A Mother Shares Her Story
For the Bowling Green mother whose daughter overdosed, speaking publicly about the incident serves a purpose beyond processing trauma. She wants other parents to learn from what happened in her home.
Before Monday morning, she had never heard of the Benadryl Challenge. Like countless other parents, she had no reason to suspect that a common allergy medication could become a tool for dangerous teenage experimentation. Her daughter’s near-miss has changed that perspective forever.
“She wasn’t able to really talk at this point, it was all gibberish. Then she started to get really weak and fall backward and she wasn’t able to stand,” the mother recalled of those terrifying moments before emergency services arrived.

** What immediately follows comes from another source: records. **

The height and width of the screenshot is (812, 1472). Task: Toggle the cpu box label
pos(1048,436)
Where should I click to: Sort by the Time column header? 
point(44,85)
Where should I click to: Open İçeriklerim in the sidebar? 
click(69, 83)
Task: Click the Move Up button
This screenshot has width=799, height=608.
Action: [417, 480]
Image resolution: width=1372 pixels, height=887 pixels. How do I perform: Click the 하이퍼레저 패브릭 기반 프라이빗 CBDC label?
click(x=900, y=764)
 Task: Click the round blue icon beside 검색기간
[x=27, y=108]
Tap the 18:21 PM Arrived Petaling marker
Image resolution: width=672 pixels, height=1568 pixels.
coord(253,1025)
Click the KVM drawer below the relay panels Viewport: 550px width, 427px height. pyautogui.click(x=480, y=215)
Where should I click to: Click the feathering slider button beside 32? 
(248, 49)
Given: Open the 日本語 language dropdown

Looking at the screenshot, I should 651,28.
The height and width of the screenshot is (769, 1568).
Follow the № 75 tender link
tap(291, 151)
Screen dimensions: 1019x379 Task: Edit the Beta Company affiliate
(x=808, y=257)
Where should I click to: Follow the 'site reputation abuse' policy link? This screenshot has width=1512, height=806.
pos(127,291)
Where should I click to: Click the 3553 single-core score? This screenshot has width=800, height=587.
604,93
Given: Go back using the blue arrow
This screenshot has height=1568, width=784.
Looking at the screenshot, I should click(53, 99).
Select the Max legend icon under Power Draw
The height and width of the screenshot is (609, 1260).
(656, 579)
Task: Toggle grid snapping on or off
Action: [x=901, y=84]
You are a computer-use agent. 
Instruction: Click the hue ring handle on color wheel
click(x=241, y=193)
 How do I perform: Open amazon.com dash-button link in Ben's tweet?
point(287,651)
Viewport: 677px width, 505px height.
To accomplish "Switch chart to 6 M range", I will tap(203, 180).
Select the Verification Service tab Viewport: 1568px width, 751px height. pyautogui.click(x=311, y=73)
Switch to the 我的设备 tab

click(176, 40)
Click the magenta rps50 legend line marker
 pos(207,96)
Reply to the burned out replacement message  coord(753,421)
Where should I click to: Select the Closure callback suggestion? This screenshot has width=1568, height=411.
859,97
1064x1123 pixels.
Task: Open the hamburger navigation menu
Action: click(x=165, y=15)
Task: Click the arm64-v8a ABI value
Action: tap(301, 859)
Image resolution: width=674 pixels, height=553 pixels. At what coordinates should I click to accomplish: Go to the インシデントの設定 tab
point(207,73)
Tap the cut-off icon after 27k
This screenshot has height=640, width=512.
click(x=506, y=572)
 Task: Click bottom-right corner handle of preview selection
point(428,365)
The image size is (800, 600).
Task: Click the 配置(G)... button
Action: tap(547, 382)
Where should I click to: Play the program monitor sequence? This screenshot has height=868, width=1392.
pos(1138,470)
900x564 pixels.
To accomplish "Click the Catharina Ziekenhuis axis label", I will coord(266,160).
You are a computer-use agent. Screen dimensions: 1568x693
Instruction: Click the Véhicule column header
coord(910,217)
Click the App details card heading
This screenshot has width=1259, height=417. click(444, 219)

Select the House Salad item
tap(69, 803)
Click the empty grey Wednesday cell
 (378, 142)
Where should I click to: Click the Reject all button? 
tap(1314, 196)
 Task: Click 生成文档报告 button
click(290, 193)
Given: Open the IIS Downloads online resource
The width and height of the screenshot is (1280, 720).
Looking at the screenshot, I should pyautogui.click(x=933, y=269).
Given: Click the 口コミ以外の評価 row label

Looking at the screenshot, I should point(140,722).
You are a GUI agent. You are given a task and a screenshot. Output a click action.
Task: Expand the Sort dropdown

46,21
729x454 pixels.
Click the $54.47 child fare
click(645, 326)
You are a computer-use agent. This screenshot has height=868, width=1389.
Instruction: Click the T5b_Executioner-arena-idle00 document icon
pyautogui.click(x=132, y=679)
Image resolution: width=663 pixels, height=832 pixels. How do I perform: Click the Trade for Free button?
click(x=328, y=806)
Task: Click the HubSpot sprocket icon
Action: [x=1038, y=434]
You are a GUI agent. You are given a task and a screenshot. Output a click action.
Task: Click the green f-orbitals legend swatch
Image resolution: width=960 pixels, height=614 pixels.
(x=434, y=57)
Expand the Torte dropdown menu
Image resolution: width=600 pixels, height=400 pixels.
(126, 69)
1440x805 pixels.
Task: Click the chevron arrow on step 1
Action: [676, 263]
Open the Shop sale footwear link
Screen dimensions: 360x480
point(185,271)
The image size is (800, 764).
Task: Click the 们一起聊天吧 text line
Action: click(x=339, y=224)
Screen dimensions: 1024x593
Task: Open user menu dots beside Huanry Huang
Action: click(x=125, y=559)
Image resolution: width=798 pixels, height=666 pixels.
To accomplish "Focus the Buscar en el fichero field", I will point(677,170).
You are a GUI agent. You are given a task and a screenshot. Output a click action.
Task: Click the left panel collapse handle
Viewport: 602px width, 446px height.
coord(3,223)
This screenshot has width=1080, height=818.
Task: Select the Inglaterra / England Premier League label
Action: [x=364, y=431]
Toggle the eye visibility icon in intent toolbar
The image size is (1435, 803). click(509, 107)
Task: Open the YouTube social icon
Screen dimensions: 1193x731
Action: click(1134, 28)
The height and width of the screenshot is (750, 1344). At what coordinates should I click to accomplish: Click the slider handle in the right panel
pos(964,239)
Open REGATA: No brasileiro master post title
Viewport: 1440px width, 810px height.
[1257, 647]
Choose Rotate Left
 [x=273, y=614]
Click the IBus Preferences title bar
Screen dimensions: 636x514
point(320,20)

Her message to other parents is clear. Stay informed about the trends circulating on social media, even when they seem absurd or unlikely to affect your family. Monitor what your children are doing online and who they are communicating with. Talk openly about the dangers of viral challenges that promise thrills but deliver potentially fatal consequences.
Moving Forward with Vigilance

Both girls involved in the Bowling Green incident have been released from the hospital, their bodies having processed the massive doses of diphenhydramine without permanent physical damage. Whether lasting psychological effects will emerge remains to be seen.
What cannot be undone is the trauma experienced by the families involved, the fear that gripped a mother as she watched her daughter hallucinate and lose motor function, the panic of calling 911 without knowing whether help would arrive in time.
Across the country, other parents face the same potential scenario without knowing it. Their children may have already seen Benadryl Challenge content online. They may be curious about what hallucinations feel like or eager to prove their bravery to peers. A bottle of antihistamines sits within easy reach, purchased for legitimate purposes but now representing an unrecognized threat.
Prevention requires awareness, and awareness requires parents willing to share difficult stories. One Ohio mother has done exactly that, transforming a personal nightmare into a public warning. Whether her message reaches the right ears in time to prevent the next overdose remains an open question, one that every parent with a teenager and a medicine cabinet should be asking themselves right now.